Where does the string "Given" occur in the records? Copy each line that holds it.

(Stored entries)
====================

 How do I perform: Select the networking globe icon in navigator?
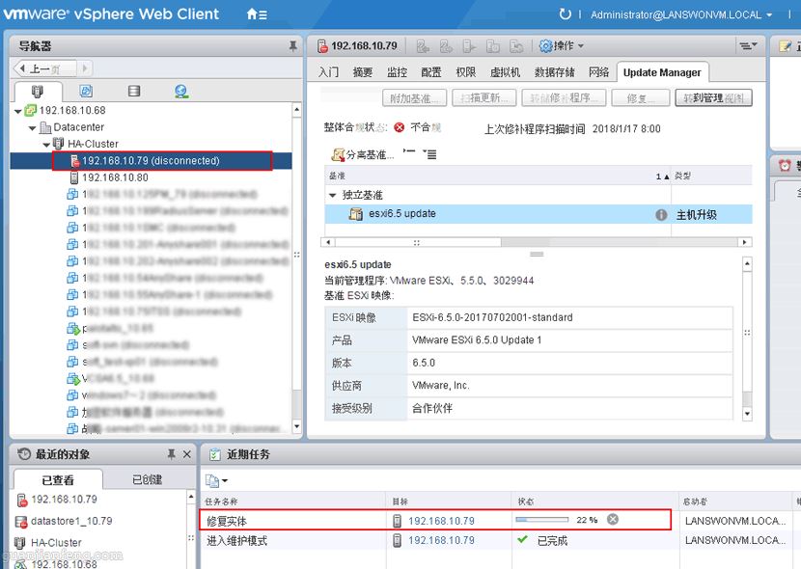coord(181,90)
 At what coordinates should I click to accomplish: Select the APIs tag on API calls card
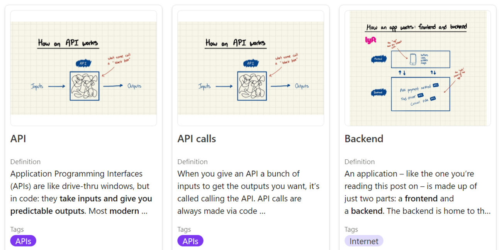pyautogui.click(x=190, y=241)
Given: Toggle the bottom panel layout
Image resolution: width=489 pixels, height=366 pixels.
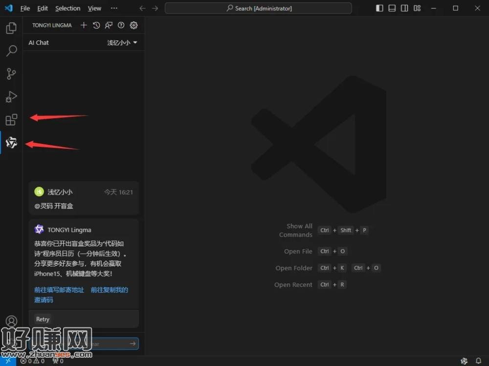Looking at the screenshot, I should [392, 8].
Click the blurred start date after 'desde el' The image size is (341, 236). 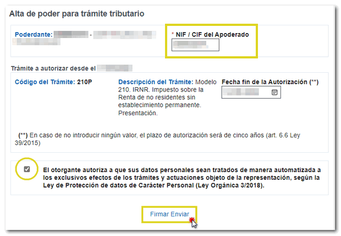pos(116,68)
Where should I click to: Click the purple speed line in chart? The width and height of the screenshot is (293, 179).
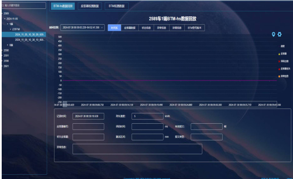170,80
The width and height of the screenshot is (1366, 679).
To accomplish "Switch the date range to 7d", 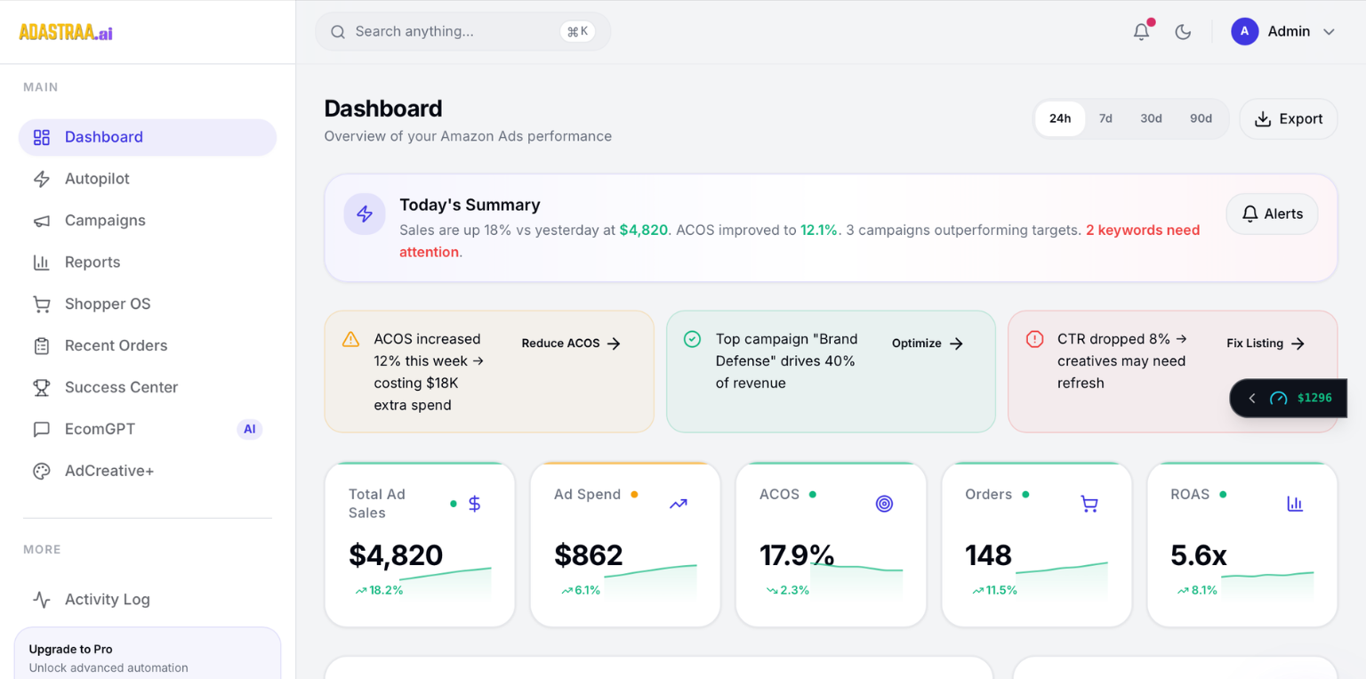I will (x=1105, y=117).
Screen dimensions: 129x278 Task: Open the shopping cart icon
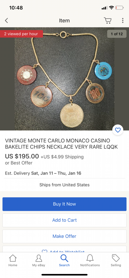pos(108,20)
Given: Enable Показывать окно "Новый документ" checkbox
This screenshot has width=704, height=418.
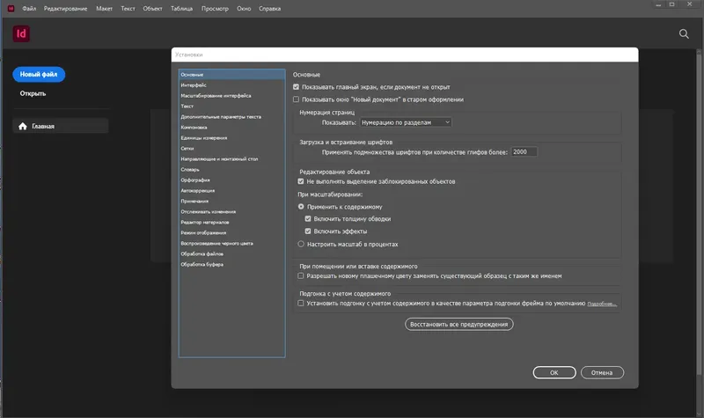Looking at the screenshot, I should coord(296,99).
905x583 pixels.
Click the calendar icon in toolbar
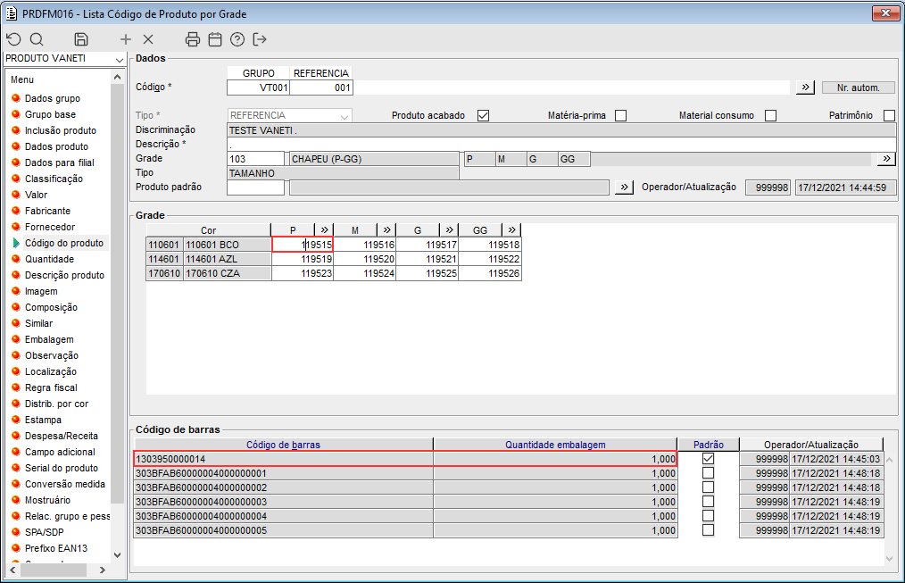click(215, 39)
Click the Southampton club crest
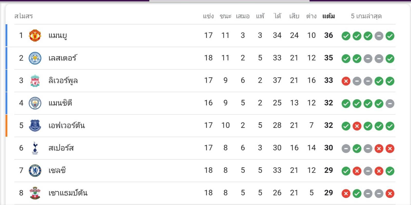Screen dimensions: 411x205 pyautogui.click(x=35, y=193)
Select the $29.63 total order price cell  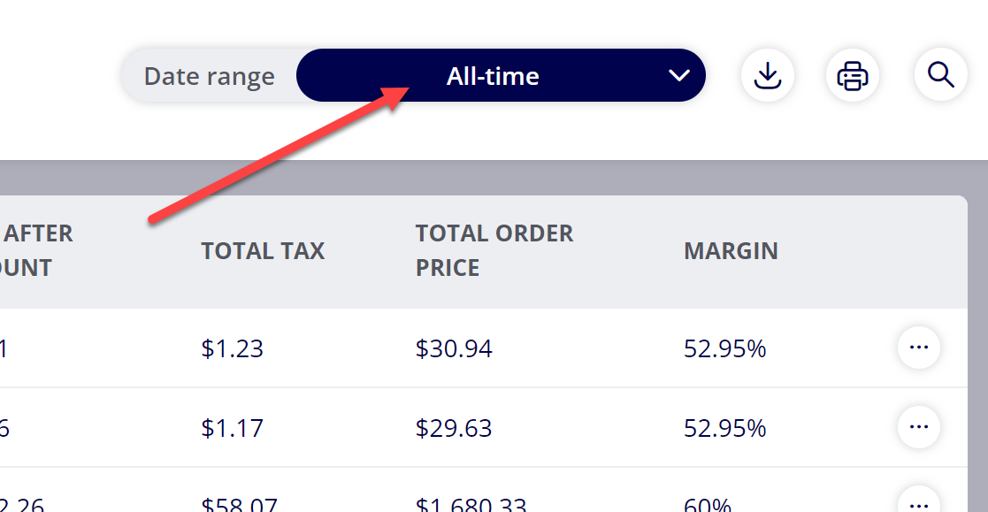pyautogui.click(x=454, y=428)
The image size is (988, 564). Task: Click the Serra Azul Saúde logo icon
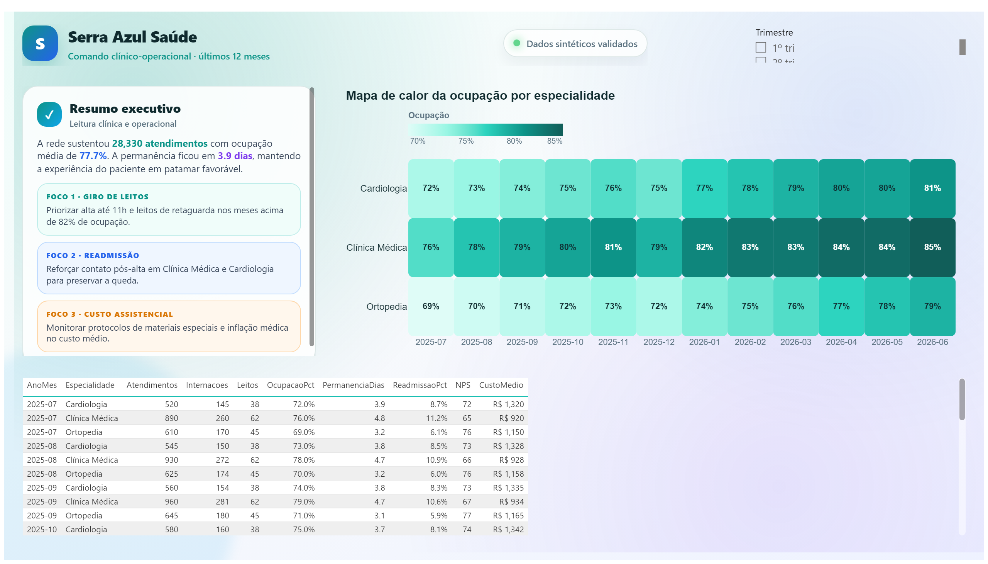(40, 43)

====================

▸ Answer to this exercise:
Given: Toggle the bottom panel layout
Given: Enable Показывать окно "Новый документ" checkbox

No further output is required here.